■ Text passage ■
START

Google Groups no longer supports new Usenet posts or subscriptions. Historical content remains viewable.
Dismiss

Portable locale usage

54 views
Skip to first unread message

ssegvic

unread,
Sep 6, 2011, 5:59:07 AM9/6/11
to
Hi,

I am musing on how to write portable Python3 code which would
take advantage of the standard locale module.

For instance, it would be very nice if we could say something like:

# does not work!
myISOCountryCode='hr'
locale.setlocale(locale.LC_ALL, (myISOCountryCode,
locale.getpreferredencoding()))

Up to now, I have found ways to set locale on Linux and Windows:

import locale
locale.setlocale(locale.LC_ALL, 'hr_HR.utf8') # works on linux
locale.setlocale(locale.LC_ALL, 'hrv_HRV.1250') # works on windows

I have noticed that locale defines a dictionary locale.locale_alias,
and that it contains the following promising keys: 'hr_hr',
'hrvatski', 'hr'.
Unfortunately, both on Windows and Linux all these keys
are bound to the same outdated string 'hr_HR.ISO8859-2'.

My questions are the following:

1. Is there a way for writing portable Python code dealing with
locales
(as sketched in the beginning)?

2. If not, is there anything wrong with that idea?

3. What is the status of locale.locale_alias (official documentation
does not mention it)?


Cheers,

Sinisa

http://www.zemris.fer.hr/~ssegvic/index_en.html

Thomas Jollans

unread,
Sep 6, 2011, 7:16:50 AM9/6/11
to pytho...@python.org
On 06/09/11 11:59, ssegvic wrote:
> Hi,
>
> I am musing on how to write portable Python3 code which would
> take advantage of the standard locale module.
>
> For instance, it would be very nice if we could say something like:
>
> # does not work!
Doesn't it?

> myISOCountryCode='hr'

This is a language code. (there also happens to be a country code 'hr',
but you're referring to the Croatian language, 'hr')

> locale.setlocale(locale.LC_ALL, (myISOCountryCode,
> locale.getpreferredencoding()))

As far as I can tell, this does work. Can you show us a traceback?

> Up to now, I have found ways to set locale on Linux and Windows:
>
> import locale
> locale.setlocale(locale.LC_ALL, 'hr_HR.utf8') # works on linux
> locale.setlocale(locale.LC_ALL, 'hrv_HRV.1250') # works on windows
>
> I have noticed that locale defines a dictionary locale.locale_alias,
> and that it contains the following promising keys: 'hr_hr',
> 'hrvatski', 'hr'.
> Unfortunately, both on Windows and Linux all these keys
> are bound to the same outdated string 'hr_HR.ISO8859-2'.

It looks like you don't actually care about the encoding: in your first
example, you use the default system encoding, which you do not control,
and in your second example, you're using two different encodings on the
two platforms. So why do you care whether or not the default uses ISO
8859-2 ?

> My questions are the following:
>
> 1. Is there a way for writing portable Python code dealing with
> locales
> (as sketched in the beginning)?
>
> 2. If not, is there anything wrong with that idea?

As I said, I believe the above code should work. It works on my Linux
system.

END

■ Data section ■
START

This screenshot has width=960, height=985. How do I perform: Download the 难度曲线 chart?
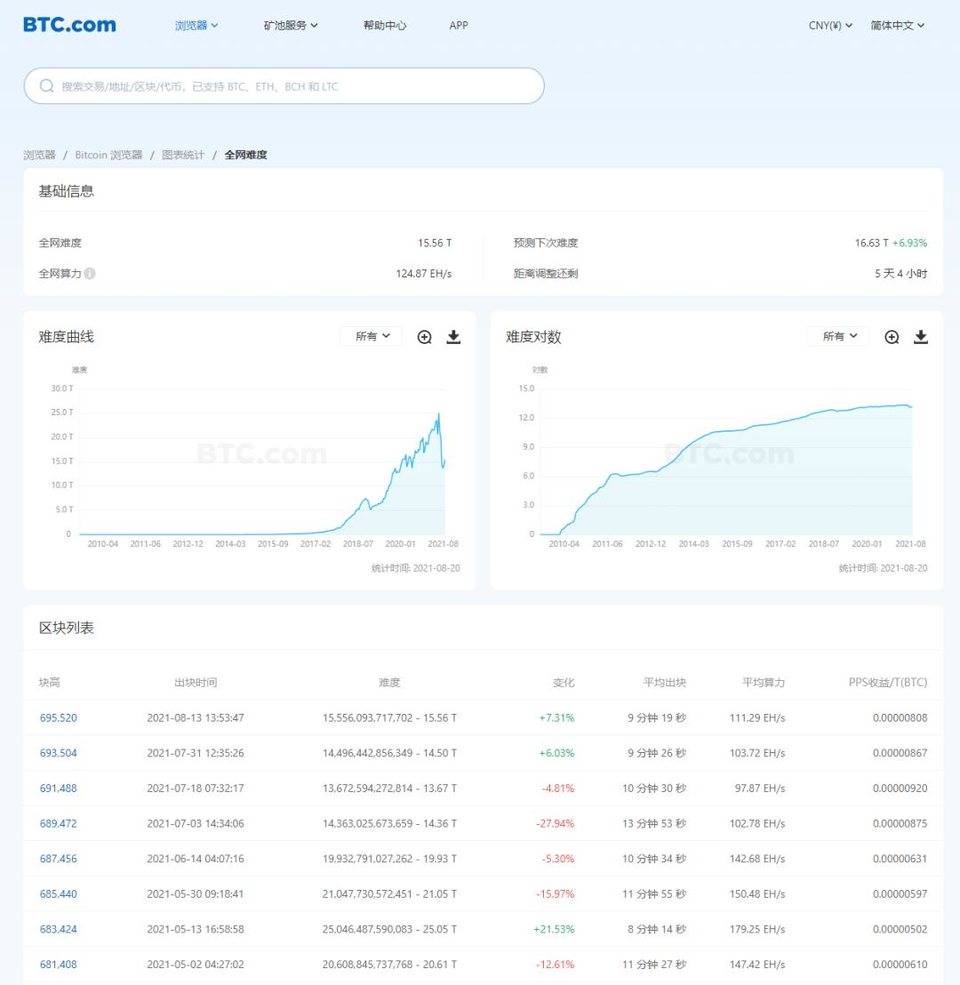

END

Can you write out, word for word, the stretch of the Python locale thread from "Doesn't it?" through "Croatian language, 'hr')"?

Doesn't it?

> myISOCountryCode='hr'

This is a language code. (there also happens to be a country code 'hr',
but you're referring to the Croatian language, 'hr')